(Pixel coordinate grounding data)

════

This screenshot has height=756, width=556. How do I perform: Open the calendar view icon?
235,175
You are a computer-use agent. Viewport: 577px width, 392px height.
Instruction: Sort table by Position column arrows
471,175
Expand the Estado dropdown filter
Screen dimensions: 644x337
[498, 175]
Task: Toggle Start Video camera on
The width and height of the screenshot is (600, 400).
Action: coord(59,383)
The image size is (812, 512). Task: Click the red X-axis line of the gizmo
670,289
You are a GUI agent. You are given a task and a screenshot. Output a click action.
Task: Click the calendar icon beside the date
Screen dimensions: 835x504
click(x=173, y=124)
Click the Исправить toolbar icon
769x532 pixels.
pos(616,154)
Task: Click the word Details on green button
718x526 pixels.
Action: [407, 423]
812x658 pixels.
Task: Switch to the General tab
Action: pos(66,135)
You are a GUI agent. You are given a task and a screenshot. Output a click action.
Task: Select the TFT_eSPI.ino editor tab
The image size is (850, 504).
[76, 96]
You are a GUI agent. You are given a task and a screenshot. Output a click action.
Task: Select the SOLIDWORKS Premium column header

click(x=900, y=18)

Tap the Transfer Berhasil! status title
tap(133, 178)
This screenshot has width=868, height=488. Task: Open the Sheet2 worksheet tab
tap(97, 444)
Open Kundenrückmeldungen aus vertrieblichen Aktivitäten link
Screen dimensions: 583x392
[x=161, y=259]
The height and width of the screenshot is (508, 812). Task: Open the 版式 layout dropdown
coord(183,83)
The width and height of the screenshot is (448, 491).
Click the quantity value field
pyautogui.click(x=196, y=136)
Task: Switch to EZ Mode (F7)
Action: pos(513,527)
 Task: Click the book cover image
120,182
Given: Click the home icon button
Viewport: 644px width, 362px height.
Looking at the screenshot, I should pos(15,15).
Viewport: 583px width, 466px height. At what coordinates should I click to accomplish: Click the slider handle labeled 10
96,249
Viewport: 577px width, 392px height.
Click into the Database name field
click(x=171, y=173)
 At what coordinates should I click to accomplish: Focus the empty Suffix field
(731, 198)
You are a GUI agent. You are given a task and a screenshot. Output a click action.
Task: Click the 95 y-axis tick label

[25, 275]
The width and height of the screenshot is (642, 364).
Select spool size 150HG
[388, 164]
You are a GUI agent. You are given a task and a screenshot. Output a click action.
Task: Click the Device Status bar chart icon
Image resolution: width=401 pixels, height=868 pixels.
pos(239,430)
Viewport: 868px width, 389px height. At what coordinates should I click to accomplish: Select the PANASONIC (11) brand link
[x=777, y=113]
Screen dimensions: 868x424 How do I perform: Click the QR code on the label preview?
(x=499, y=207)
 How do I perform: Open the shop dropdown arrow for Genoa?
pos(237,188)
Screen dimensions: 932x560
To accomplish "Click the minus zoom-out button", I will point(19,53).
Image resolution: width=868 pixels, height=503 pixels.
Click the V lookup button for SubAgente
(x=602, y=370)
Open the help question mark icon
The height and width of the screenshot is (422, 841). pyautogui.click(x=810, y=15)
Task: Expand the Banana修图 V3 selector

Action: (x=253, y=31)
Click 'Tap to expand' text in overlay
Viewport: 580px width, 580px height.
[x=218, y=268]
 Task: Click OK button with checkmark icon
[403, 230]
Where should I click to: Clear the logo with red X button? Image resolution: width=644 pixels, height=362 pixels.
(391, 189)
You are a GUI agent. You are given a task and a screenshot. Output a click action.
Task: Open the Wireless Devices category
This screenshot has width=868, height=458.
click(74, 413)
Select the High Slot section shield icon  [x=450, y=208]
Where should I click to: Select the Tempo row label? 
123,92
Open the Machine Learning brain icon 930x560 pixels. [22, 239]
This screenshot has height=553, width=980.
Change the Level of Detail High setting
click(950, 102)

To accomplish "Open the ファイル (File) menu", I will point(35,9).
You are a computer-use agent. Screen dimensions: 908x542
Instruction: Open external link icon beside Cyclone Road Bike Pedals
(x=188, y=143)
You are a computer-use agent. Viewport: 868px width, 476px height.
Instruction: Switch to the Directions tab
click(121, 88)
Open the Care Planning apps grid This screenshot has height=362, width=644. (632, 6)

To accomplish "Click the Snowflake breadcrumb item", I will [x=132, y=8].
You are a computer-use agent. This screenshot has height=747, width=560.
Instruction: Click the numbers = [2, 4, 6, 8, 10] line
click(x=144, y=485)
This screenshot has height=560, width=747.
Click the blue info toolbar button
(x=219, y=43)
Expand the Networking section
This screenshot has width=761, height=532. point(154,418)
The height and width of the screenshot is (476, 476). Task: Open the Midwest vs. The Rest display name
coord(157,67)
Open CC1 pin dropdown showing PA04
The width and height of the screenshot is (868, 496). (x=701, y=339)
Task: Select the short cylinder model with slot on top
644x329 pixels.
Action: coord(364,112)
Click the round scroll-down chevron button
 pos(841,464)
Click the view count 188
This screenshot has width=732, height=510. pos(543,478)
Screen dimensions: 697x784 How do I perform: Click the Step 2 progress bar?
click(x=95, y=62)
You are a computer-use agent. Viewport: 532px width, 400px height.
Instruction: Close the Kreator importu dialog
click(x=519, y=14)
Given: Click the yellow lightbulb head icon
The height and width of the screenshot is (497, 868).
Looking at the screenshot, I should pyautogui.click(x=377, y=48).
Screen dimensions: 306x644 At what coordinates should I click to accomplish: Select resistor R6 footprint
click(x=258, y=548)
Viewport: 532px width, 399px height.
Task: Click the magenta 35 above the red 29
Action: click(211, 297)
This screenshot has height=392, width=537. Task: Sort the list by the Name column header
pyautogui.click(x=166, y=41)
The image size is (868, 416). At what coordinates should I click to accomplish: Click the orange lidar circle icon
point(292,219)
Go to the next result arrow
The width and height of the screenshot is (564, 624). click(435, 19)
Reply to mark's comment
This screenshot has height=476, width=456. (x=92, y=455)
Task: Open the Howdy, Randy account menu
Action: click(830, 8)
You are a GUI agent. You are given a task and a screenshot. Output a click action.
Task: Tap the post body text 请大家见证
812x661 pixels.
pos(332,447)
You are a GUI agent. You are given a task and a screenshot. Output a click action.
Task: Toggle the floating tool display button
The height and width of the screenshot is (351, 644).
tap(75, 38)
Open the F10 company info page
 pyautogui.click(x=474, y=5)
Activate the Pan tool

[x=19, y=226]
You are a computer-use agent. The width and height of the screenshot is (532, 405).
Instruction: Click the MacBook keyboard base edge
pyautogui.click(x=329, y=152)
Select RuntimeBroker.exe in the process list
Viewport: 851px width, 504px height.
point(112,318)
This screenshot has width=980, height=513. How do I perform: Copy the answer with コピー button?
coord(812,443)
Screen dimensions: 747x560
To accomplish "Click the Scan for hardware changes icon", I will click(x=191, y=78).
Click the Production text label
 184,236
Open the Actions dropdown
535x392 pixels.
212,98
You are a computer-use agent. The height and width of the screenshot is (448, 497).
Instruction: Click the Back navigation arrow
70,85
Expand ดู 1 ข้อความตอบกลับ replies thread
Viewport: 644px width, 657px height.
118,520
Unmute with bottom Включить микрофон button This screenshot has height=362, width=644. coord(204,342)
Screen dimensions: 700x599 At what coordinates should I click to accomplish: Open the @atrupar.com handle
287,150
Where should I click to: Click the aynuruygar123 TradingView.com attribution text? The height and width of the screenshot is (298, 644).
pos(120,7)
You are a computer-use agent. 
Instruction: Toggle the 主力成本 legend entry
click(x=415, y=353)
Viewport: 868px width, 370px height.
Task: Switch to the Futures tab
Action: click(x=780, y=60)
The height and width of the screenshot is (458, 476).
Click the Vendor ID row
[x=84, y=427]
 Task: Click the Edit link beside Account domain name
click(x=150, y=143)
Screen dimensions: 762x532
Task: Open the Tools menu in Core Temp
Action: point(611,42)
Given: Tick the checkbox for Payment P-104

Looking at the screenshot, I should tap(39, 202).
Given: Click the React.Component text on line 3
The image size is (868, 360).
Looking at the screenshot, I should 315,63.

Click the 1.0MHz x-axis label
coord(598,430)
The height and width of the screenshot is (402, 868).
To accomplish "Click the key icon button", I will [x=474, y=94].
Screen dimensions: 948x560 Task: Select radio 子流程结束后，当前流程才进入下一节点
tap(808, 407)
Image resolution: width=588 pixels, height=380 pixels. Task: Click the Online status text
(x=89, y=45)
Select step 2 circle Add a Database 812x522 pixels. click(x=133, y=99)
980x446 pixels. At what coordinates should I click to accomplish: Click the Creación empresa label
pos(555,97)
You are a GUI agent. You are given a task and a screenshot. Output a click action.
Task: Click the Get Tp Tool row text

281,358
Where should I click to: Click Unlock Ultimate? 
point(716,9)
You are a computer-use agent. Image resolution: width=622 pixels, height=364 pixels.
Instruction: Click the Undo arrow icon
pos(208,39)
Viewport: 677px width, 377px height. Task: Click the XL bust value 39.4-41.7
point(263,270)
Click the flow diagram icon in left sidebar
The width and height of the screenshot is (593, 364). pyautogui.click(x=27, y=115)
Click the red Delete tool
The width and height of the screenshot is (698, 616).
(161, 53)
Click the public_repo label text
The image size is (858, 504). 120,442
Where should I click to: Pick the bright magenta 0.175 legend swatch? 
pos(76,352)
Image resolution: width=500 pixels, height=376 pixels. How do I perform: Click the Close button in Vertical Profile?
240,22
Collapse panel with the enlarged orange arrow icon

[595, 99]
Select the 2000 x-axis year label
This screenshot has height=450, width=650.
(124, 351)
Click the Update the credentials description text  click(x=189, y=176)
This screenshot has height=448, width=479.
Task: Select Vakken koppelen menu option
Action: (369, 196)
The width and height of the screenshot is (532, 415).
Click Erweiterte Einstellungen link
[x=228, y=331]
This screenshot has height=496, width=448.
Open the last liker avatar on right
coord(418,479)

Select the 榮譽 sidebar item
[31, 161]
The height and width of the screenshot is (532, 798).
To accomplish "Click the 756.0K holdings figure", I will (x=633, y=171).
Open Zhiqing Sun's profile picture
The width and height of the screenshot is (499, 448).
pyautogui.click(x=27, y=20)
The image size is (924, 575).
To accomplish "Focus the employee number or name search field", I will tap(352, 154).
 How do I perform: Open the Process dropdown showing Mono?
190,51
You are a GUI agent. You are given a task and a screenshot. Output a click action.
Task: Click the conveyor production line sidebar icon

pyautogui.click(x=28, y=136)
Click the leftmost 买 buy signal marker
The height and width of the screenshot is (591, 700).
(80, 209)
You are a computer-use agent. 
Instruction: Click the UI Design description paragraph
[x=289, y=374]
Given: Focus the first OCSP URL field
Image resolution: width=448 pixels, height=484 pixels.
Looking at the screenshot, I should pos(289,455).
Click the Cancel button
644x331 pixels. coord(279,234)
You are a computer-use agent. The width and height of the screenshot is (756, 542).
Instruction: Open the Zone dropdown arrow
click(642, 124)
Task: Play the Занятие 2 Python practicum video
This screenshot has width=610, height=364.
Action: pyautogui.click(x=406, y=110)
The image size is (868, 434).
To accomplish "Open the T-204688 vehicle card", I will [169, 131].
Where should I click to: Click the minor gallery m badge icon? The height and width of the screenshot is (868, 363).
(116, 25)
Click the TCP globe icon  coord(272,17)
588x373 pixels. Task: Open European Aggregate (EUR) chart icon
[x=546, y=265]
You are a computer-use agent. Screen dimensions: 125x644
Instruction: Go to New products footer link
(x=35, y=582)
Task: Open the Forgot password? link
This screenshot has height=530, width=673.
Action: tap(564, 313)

════

**Task goal:** Reproduce word for word the lines of the records above, beginning at the first and ending with the line where "Task: Click the word Details on green button" appears, and nothing past it.

**Exercise answer:**
This screenshot has height=756, width=556. How do I perform: Open the calendar view icon?
235,175
You are a computer-use agent. Viewport: 577px width, 392px height.
Instruction: Sort table by Position column arrows
471,175
Expand the Estado dropdown filter
Screen dimensions: 644x337
[498, 175]
Task: Toggle Start Video camera on
The width and height of the screenshot is (600, 400).
Action: coord(59,383)
The image size is (812, 512). Task: Click the red X-axis line of the gizmo
670,289
You are a GUI agent. You are given a task and a screenshot. Output a click action.
Task: Click the calendar icon beside the date
Screen dimensions: 835x504
click(x=173, y=124)
Click the Исправить toolbar icon
769x532 pixels.
pos(616,154)
Task: Click the word Details on green button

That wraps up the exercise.